• [Problem requirements]:
Report how many lines below contain the word "GESTION". Give only the number.

── Records for this exercise

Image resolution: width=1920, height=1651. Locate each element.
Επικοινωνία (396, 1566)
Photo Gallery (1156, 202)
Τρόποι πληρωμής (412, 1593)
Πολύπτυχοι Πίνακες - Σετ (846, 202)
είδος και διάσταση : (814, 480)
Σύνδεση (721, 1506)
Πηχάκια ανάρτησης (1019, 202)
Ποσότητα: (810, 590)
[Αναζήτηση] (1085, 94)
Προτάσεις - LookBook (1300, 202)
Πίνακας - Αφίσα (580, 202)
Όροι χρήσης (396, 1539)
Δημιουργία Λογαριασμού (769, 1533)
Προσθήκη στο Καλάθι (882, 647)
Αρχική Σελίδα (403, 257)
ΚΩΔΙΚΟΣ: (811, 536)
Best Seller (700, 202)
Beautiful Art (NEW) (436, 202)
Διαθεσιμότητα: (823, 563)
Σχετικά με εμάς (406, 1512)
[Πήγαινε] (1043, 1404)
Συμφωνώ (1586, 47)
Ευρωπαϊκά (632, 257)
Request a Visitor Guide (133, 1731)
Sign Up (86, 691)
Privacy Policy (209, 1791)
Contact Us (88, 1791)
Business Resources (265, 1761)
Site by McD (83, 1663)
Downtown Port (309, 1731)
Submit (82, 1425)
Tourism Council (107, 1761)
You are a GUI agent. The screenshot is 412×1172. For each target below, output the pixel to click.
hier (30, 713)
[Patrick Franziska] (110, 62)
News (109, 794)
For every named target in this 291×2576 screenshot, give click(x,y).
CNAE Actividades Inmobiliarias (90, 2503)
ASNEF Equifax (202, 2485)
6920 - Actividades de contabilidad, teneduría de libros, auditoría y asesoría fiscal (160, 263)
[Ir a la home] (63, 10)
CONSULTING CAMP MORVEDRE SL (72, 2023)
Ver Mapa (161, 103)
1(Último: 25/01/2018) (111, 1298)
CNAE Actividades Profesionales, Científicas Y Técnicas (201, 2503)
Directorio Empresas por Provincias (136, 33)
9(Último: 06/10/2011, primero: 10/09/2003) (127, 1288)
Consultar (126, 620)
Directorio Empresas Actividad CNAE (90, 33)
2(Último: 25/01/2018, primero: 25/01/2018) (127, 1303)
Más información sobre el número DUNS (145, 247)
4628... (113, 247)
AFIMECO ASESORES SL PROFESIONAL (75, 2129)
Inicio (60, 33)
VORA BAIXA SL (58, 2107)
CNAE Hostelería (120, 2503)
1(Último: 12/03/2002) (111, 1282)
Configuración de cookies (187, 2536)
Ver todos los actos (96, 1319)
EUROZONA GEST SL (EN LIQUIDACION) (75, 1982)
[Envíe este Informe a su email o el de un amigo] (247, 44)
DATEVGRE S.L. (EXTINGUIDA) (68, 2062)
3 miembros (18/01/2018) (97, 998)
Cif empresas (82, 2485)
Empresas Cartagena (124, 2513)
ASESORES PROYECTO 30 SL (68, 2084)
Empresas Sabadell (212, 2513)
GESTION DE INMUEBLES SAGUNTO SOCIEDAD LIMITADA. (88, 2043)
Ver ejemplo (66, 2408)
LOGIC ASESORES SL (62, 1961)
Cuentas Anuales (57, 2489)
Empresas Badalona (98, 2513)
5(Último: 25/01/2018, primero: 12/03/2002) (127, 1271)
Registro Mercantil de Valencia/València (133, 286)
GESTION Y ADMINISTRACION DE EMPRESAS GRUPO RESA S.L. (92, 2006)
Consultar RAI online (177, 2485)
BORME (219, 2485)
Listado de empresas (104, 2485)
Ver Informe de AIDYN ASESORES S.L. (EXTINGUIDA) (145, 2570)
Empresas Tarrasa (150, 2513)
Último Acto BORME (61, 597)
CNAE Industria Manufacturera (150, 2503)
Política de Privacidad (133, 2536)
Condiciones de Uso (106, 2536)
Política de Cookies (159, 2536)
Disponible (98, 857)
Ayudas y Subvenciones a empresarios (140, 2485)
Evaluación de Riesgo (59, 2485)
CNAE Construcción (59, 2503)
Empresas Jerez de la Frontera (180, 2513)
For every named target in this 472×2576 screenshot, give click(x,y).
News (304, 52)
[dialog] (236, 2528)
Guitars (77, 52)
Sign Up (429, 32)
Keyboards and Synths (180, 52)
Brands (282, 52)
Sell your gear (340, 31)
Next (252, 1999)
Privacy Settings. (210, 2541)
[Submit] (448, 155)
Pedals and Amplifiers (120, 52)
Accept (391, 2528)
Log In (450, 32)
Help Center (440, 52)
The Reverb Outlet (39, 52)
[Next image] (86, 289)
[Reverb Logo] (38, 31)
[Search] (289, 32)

────

• [Response for this exercise]:
2